Who was behind the changes to the essay? What was the motivation?
(It's the kind of question the questionable "journalists" who did puff pieces on Bissell should have asked him.)
Tom Bissell, and by extension Dave Eggers, look great and intelligent because they're never challenged, and never allowed to be challenged. Competition to them strictly restricted for their safety.
Meanwhile, former ULAers from Frank Walsh to Jack Saunders to Eric Broomfield among others, like myself, don't need to find Third World stand-ins to exploit. We don't have to buy our credibility. I've lived out of a duffel bag for years, bouncing along the underside of America. (Which I'll be portraying in my next e-book. Or see my Mood Detroit. Priced for the 99%.) I live my stance and my words. I'm not wearing a borrowed cloak, nor striking a phony pose.
Do you as a writer want street cred? If so, come to Detroit. It’s not gentrified Brooklyn. This is life on the edge. Dangerous, awful, ruined, hopeful, soulful. There’s no city like it.
If you do arrive, let me know and I’ll buy you a beer.
Monday, September 10, 2012
A PEACE GESTURE
I previously mentioned Dave Eggers’ 6/20/05 public rebuke of his former puppet Neal Pollack. More interesting than the takedown itself are some of the things Eggers said to defend and explain himself. I quote:
“—my hope that whatever came next in the literary world would be different, mellower, less tense, less rivalrous”
“it . . . continues to be our goal at The Believer, that the literary world could be one of community, of mutual support . . . and that anyone pissing in the very small and fragile ecosystem that is the literary world is mucking it up for everyone. . . .”

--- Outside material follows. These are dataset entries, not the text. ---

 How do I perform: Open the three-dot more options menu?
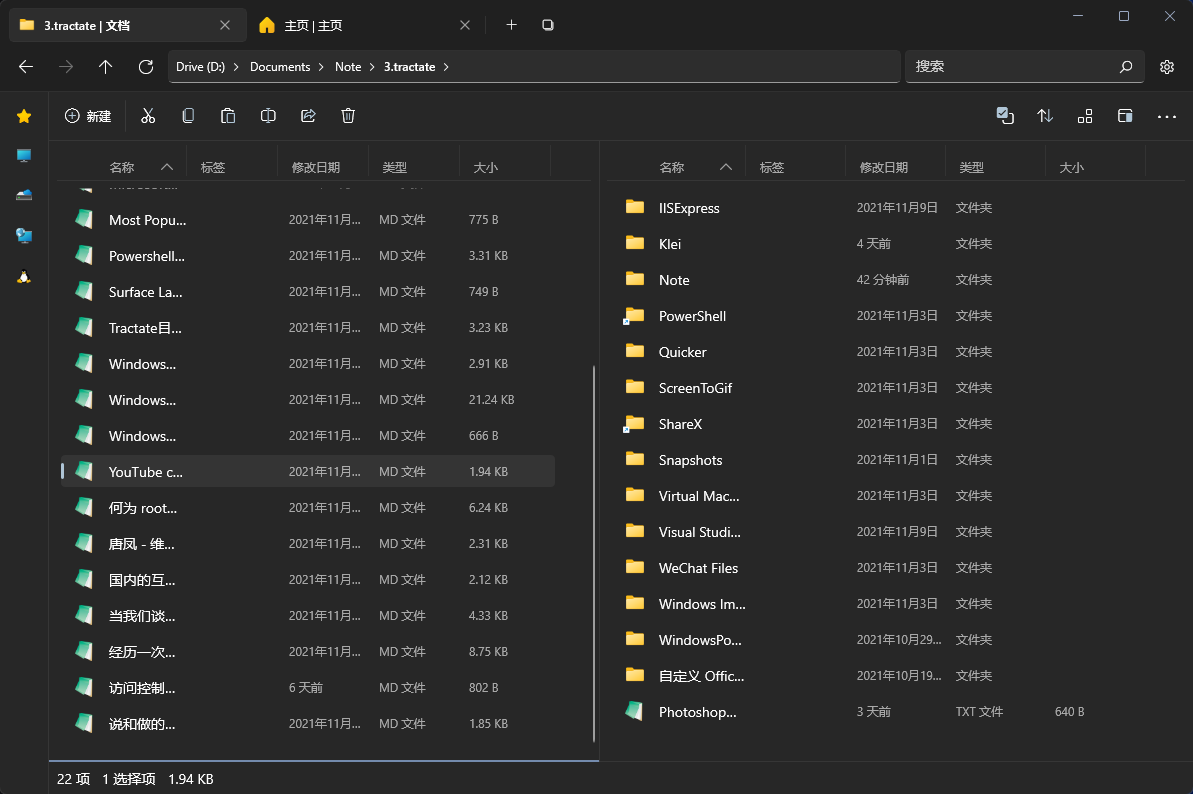click(1166, 116)
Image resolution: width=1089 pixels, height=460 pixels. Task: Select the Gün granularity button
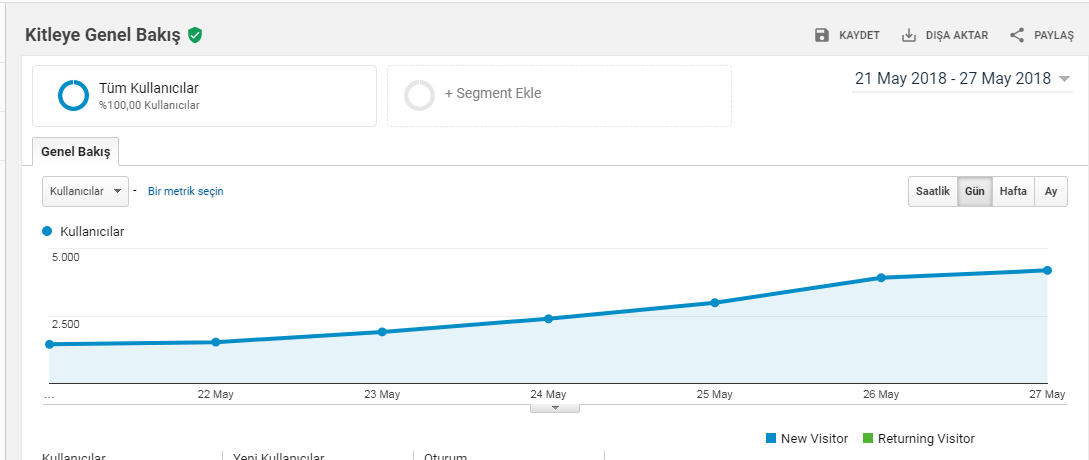[975, 192]
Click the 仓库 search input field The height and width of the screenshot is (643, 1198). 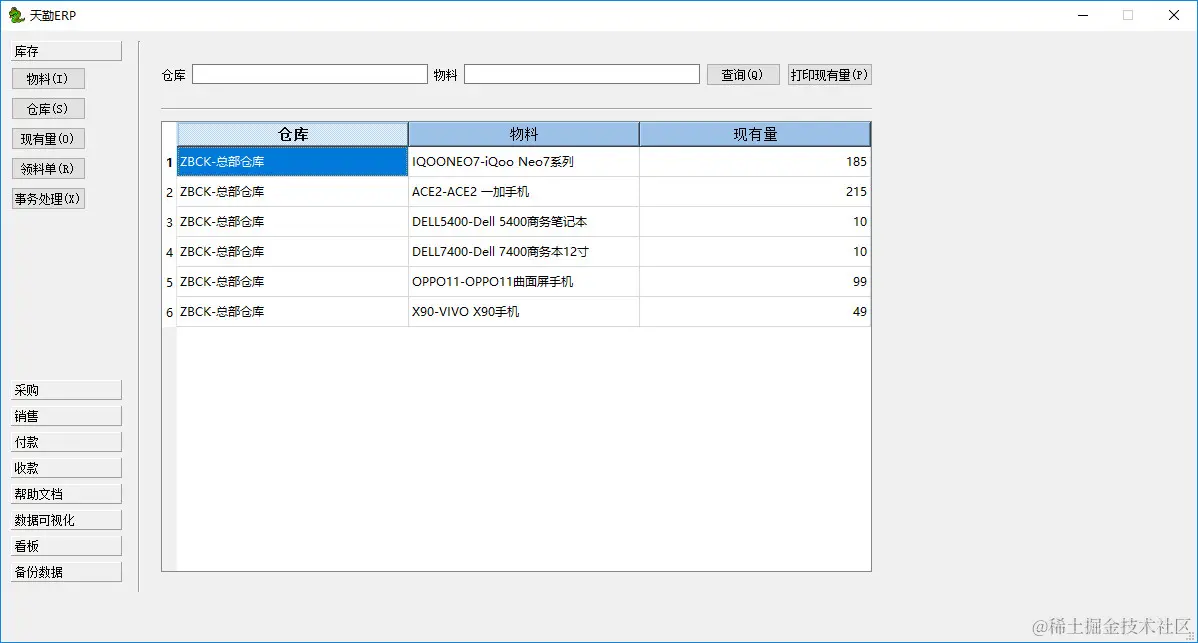pos(310,73)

One can disagree with Eggers’ sentiments on several points.
1.) His is a plea to leave things as they are. The status quo. Which is fine from his perspective, because it leaves Dave Eggers at the center of literary power.
2.) What exactly does Dave Eggers mean by “community”? Who’s included? I’m reminded of the Orwell quote, “All animals are equal, but some are more equal than others.”
3.) The mindset Eggers advocates could be likened to the stale peace of a totalitarian world. It’s like the word Islam, which means, “obedience,” and which some feckless souls take to mean “peace.” Peace equals obedience.
4.) I’ve always contended that the “very small” literary ecosystem Eggers talks about would grow in multiples A.) if it allowed alternative voices from different backgrounds and new, more populist styles of writing through its doors; B.) if it were more contentious and rivalrous; to make noise so that society knows it exists. For this you’d need to throw open the thick doors to the stuffy private club.
BUT, let’s take Dave Eggers’ statements at face value. If he was sincere in what he said—then why republish the Tom Bissell attack essay against the Underground Literary Alliance? The ULA had fragmented, in part because of the endless recession this country is in, which hurts those writers at the bottom most. Why kick us when we were down, and not a threat to anyone? The ULA campaign was in the past. Last decade’s story. We were now, all of us, struggling to sell our individual writings, and scarcely needed scornful attacks appearing across the literary landscape as a result of the reappearance of the Bissell tome. Attacks in the New York Times, L.A. Times, Guernica, Kirkus Reviews, and other places. What was Dave’s purpose, other than being “rivalrous” and “pissing in the very small and fragile ecosystem that is the literary world”? Surely, no writers group was in a more fragile condition than we were. We have no trust funds, inheritances, elite connections, tax shelter foundations or banker daddys to fall back on.
I then ask Dave Eggers to prove he’s for real by repudiating the Tom Bissell essay. Reprinting that at this time was a slap in the face on a section of American writers. An assault on true representatives of the 99%. It says there will be no end of rivalries—that it’s Dave Eggers, no one else, carrying on feuds. For him to publicly disavow that essay is the minimum that can be asked. It was a mistake to reprint the biased essay and it will be a bigger mistake for him to stand behind that severely flawed document.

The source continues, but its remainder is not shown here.